Ruthless editing. It takes time to create the perfect short video clip.
Just like writing, it’s often harder to produce a short video than a long one. According to recent research from HubSpot, the sweet spot for consumer videos is under 3 minutes. Working through the flow and approaching your video script with a critical eye is important. Otherwise, your story may meander, or you may not spend enough time explaining your most critical points.
- Start with a video script that is no more than 300 words. If you plan to demonstrate or show something, make it even shorter.
- Include your own “stage directions” – Will you be standing, sitting, or sharing visuals? Any transitions will require a few seconds and should be built into your timing.
- Edit your content by recording, timing, and then reviewing what you have on your smartphone or tablet. You’ll be surprised how reading out your talking points will quickly help you identify extra words you don’t need and refine what you are trying to say.
Practice. Don’t let your video content fall flat from unprepared talent.
We know from coaching corporate professionals that even experienced presenters need time to practice before recording videos. Even movie stars rehearse! Your intonation, speed of delivery, eye contact and expression all make a big difference in how you are perceived.
- Try to vary your speed and voice to keep people engaged. Experiment with different approaches and see what you like best when you watch it back.
- Highlight your most important words and make sure you allow space around them – stop for a beat. Comedians call this “letting the joke land.”
- Share your dry run video recordings with trusted peers who you know will give you critical feedback. It’s ideal if they are a profile match for your primary audience.
Be real. Show your authentic human self when you’re creating video content.

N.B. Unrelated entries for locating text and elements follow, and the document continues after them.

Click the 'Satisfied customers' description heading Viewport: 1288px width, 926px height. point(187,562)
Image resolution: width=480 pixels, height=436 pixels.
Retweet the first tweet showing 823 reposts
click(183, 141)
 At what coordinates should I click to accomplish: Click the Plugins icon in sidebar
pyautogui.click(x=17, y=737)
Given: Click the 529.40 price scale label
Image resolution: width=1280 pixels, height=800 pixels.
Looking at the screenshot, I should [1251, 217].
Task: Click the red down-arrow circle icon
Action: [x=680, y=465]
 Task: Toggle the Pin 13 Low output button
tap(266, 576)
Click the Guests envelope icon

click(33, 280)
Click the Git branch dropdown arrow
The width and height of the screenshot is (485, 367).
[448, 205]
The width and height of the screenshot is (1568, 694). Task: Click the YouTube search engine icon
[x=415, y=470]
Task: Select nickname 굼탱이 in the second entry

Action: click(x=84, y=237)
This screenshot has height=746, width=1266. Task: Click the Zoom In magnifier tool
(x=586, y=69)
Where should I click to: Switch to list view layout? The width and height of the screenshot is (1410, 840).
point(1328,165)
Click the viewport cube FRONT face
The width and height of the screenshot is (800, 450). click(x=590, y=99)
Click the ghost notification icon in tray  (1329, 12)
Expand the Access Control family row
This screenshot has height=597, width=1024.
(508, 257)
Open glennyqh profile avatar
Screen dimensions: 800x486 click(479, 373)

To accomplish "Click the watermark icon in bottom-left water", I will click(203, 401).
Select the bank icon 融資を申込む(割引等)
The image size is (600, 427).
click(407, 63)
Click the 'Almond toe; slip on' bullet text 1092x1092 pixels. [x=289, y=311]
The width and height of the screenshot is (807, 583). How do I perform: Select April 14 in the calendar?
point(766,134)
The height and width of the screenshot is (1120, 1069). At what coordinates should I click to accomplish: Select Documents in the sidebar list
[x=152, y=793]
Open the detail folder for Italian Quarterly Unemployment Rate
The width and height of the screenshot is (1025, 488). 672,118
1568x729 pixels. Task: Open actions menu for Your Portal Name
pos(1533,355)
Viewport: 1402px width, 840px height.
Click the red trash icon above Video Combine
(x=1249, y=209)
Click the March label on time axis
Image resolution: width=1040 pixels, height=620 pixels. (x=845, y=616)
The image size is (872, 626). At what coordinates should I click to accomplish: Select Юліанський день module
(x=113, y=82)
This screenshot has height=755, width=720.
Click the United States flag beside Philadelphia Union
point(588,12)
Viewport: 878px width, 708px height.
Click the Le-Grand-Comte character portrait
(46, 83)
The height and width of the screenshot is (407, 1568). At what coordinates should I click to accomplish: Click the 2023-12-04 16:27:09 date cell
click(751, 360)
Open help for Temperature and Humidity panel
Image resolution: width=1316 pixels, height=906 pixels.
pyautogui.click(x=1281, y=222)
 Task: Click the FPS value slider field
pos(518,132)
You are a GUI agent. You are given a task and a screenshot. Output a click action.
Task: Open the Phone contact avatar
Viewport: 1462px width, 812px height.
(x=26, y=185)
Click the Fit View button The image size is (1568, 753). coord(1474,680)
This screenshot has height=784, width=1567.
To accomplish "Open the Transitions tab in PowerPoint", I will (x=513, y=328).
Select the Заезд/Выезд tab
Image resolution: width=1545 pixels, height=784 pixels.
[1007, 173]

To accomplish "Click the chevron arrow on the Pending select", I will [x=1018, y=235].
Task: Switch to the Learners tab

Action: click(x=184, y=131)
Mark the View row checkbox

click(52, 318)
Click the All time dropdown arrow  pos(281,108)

Being rehearsed is not the same as being robotic. It’s okay to sound like a real person, and even fumble on a word. What’s most important is to communicate the messages and the emotion you mapped out in preparation, not that you are uber-polished in your delivery.
- Deliver with warmth. It can help to have a family member or close friend sitting in to be a friendly audience. For most people, the delivery will be more natural than when delivering alone staring into the lens.
- Share something of yourself in your video. You might show your home office in the background. Or maybe you wear a special necklace or that shows your personality.
- Don’t assume you have to dress professionally, be in a video studio or office setting, or use formal language to be taken seriously.
Even for a quick video you plan to post to social media, keeping these video content best practices in mind can be the difference between a post that sits and an engaging video post that takes off. Have fun with your next video recording!